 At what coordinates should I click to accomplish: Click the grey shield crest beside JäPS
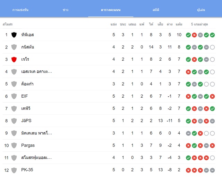click(x=14, y=121)
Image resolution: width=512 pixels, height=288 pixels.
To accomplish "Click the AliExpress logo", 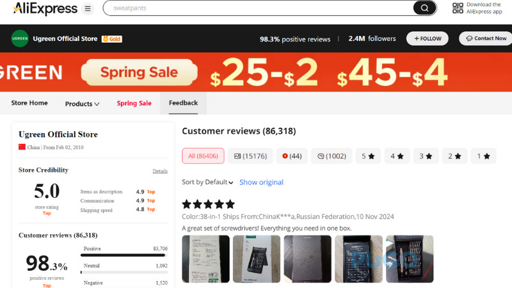I will (x=38, y=8).
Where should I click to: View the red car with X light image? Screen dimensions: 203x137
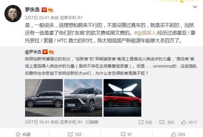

■ ■ ■ ■ ■

## Problem to solve
List every line in the items above that contains the word "should". Case counts.

## Result of the exercise
 At what coordinates should I click to accomplish: Click the grey shield crest beside JäPS
Where should I click to: View the red car with X light image? Screen dimensions: 203x137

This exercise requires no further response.